◆ Given exercise
Count the lines in the records below that contain the word "coordinates" and reply with that number alone.

◆ Rows
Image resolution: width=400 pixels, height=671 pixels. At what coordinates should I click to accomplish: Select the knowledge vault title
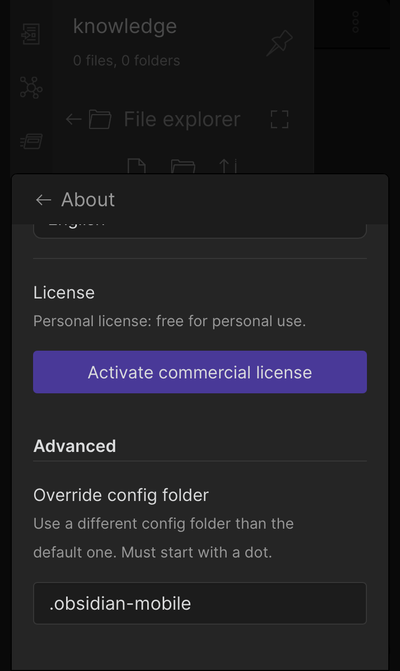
--
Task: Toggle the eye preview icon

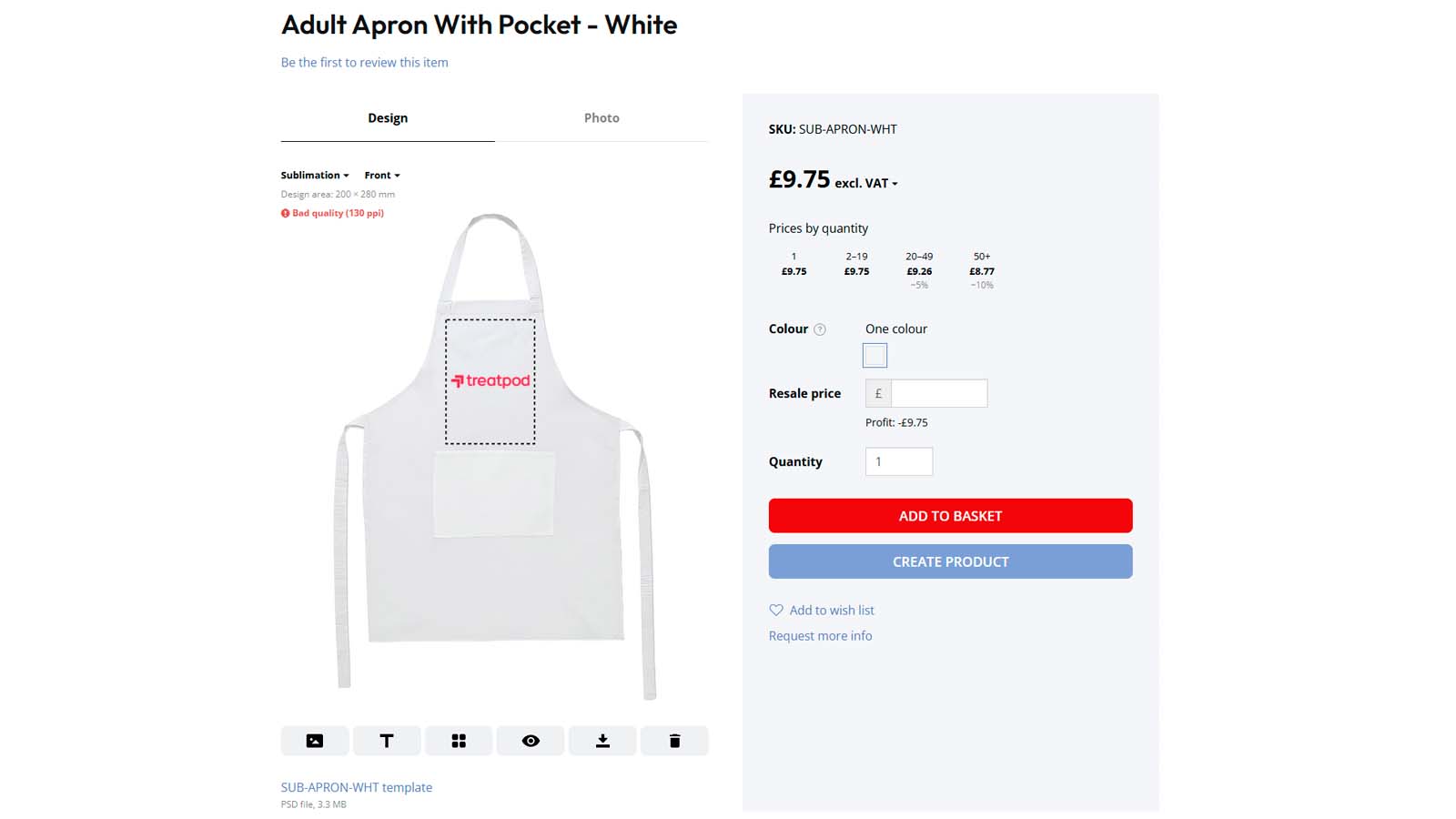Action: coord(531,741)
---
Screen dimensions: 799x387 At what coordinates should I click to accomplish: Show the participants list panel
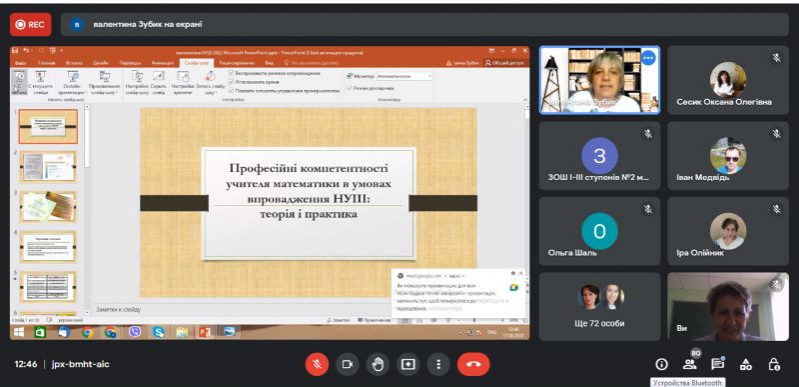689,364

◆ Reply
2